In the approximately two years since I returned to Guyana, I have been stopped twice by police officers and asked very politely to “Lef sumting nah big maan, de sun hat…”  I did on both occasions.  There was no pressure, no intimidation.  Rightly or wrongly, I did not see this as solicitation or shakedown.  In fact, I found both instances to be somewhat humorous.  What was not so humorous, were the other occasions when I was a passenger in taxis, and a repeated eyewitness to brazen, naked pressure tactics and open squeeze plays to settle traffic violations from members of the GPF; I was privy to three separate such movements.  While my own “lef sumting…” episodes were unprofessional, I hesitate to label them as corrupt. I stand to be corrected, for I believe that many brethren and citizens feel otherwise.  On the other hand, the incidents involving the taxi drivers were about egregious misconduct and corruption.  On this, I stand immovable.

In sum, three individuals, five occasions, and five different sets – repeat, sets – of coppers, with money changing hands willingly or unwillingly (and I am not counting another incident shared before when police officers tried to shakedown someone driving my vehicle). What does all of this say?  It is that I might have a propensity to be in the right place with the wrong people.  I doubt it, for then I would have to doubt the myriad stories shared by others of similar such incidents.  I could be guilty of lying or exaggerating; then so would be most, if not all, of us who exchange these war stories.  So would former Assistant Commissioner Merai, abused spouses, traumatized family survivors, and victimized miners, among others.  It would be the same deception by citizens seeking justice and complaining about injustice, and who go public with concerns about influence peddling, money changing hands, deliberate police incompetence and immobility, and an endless litany of villainies.  When taken together – and only what has surfaced publicly in the past several months – I submit that this is more than a few bad examples.  Way, way more….

On this posture about wicked people seeking to demoralize the force, I wonder…  What can be more demoralizing to the force, and more damaging to its self image than the determined efforts to protect and to cover up serious wrongdoing?  What can be more enfeebling to the ethical officers (should there be any), and the green newcomers in the lower ranks than the patently puerile postures that seek to deny first, then attack messengers?  As always, the question is: What is there to hide?  And by the way, does anyone care about the demoralizing impact on larger society when chronic lawless and official obscenities are condoned and the order of the day?  Perhaps, like so many things principled and honourable, it just doesn’t matter to either Minister or government.

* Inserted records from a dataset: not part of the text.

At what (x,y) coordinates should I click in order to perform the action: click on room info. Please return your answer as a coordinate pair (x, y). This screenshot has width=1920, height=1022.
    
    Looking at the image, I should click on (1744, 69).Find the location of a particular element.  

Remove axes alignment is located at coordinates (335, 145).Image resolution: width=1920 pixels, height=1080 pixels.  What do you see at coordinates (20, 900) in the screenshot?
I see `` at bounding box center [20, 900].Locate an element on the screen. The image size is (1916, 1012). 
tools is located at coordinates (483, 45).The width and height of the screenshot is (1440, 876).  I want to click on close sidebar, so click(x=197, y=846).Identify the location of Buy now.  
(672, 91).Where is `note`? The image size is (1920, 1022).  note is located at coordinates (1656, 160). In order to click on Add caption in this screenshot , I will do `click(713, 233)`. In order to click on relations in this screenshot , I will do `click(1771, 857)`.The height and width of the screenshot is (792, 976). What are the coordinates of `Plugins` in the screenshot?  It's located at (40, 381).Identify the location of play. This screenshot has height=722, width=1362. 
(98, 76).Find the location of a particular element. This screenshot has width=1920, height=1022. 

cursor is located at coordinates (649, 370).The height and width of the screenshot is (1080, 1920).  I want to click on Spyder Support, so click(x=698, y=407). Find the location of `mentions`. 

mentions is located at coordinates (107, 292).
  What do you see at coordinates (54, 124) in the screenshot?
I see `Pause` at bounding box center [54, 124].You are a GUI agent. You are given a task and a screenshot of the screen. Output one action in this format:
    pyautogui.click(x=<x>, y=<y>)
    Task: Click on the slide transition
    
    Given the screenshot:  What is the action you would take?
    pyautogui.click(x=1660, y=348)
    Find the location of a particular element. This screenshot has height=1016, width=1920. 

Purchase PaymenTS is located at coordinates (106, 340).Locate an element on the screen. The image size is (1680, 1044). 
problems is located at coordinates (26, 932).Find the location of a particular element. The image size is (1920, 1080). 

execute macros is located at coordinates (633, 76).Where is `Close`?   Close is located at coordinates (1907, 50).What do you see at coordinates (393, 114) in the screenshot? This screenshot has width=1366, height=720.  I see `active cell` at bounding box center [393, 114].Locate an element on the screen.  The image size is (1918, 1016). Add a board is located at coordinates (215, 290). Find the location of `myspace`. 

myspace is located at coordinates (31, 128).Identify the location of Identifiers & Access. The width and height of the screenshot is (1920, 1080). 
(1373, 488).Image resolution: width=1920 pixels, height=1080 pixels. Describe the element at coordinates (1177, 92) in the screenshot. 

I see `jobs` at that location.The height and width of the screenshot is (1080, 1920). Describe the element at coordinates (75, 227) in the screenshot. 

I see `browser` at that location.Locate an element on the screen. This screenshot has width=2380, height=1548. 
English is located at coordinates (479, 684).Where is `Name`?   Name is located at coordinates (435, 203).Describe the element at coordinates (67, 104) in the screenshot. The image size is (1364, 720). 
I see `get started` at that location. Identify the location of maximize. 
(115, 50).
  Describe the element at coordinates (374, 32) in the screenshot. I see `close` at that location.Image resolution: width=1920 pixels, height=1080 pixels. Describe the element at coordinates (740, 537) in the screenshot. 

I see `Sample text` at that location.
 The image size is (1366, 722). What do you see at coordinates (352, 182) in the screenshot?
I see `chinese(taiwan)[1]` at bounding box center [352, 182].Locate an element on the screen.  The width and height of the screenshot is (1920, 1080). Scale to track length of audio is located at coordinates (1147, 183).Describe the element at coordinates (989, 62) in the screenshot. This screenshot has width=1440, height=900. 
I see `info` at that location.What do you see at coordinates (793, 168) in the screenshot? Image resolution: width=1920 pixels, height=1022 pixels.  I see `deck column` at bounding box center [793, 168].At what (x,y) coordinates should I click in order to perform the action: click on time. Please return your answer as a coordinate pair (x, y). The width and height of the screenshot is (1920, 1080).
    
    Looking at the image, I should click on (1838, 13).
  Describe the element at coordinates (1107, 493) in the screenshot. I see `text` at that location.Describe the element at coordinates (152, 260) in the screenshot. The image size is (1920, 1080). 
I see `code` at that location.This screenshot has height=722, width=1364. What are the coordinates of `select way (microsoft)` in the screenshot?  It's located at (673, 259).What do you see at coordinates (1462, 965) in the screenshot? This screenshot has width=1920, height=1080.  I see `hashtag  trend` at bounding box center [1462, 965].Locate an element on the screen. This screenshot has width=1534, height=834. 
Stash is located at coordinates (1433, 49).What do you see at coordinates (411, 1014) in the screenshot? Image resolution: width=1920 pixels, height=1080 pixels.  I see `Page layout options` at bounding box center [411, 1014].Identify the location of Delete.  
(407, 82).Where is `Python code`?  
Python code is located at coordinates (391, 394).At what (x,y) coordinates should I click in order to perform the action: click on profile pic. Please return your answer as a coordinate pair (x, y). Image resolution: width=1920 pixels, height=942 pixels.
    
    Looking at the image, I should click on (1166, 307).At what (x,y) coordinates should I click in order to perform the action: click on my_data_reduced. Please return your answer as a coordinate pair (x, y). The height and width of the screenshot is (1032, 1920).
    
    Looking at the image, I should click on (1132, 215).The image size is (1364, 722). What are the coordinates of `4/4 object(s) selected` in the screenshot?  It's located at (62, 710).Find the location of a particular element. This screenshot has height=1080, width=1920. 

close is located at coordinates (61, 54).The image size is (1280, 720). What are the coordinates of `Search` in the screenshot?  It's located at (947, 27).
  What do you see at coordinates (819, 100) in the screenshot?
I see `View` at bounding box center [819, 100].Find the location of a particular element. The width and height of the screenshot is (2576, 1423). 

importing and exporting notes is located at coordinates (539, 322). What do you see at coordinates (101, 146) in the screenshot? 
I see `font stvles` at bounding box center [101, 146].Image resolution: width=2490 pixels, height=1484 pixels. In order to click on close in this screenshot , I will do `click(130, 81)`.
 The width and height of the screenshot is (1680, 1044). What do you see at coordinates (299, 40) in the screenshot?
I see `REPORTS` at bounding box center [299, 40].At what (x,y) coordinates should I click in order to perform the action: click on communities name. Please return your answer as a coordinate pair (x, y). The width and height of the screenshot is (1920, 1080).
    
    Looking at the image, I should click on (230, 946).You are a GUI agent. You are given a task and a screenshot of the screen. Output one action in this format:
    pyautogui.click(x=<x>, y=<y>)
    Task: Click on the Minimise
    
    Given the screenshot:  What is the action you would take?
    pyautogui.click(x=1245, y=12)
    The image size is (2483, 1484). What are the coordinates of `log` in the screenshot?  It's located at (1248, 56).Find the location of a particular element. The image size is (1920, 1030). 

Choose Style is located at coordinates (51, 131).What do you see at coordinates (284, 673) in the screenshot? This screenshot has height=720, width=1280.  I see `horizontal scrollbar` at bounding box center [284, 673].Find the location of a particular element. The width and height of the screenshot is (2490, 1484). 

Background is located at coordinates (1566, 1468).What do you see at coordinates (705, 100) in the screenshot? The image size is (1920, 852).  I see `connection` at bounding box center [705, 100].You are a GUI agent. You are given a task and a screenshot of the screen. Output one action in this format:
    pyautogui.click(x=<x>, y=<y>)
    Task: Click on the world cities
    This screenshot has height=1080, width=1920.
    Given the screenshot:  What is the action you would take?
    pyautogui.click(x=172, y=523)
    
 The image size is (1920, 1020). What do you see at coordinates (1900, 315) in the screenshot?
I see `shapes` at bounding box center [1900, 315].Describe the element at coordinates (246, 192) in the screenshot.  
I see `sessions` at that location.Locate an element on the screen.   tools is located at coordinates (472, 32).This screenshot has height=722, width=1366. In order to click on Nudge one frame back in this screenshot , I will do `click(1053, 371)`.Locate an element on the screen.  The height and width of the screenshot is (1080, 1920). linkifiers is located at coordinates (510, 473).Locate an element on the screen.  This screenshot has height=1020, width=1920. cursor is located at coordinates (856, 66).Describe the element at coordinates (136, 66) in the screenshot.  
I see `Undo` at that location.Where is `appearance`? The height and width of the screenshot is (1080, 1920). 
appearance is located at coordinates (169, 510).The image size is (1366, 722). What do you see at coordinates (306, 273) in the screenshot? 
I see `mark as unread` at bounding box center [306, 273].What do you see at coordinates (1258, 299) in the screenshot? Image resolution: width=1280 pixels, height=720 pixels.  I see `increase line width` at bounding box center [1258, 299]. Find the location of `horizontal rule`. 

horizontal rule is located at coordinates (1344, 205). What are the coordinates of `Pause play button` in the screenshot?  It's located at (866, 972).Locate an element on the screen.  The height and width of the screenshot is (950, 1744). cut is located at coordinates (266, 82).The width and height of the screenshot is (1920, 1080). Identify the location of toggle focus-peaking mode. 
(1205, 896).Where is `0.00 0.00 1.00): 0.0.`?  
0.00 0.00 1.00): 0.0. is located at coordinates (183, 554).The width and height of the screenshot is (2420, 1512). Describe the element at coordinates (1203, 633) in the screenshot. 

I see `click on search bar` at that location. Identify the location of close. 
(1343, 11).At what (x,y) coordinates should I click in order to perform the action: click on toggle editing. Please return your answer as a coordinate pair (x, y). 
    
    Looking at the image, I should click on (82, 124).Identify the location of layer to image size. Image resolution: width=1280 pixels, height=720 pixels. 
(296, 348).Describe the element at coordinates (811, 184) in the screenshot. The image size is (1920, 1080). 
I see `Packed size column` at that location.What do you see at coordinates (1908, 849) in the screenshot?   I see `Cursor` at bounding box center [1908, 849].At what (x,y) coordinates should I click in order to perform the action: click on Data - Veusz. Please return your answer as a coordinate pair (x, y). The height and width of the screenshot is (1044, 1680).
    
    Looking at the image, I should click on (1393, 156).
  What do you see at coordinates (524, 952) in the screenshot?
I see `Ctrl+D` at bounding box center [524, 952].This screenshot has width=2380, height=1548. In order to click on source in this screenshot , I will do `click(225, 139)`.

As I continue to scrutinize the shenanigans in the force, the following can be safely said: If thieves don’t fall out, if some don’t blow the whistle, and if others don’t sell (as alleged) the dirty details, then there is nothing wrong with the Guyana Police Force.  In fact, there is not even the minister’s environmental and institutional absurdity of a few bad boys and girls. This would be the perfect police force, as the public would live in the hazy bliss of politically manufactured ignorance and orchestrated silence.  Nothing would be amiss, all would be well.

That is why amidst the bulky protestations, compliments of ghostwriters, I hear the dissonance of drum and drummer.  Which is emptier should not be too arduous an undertaking.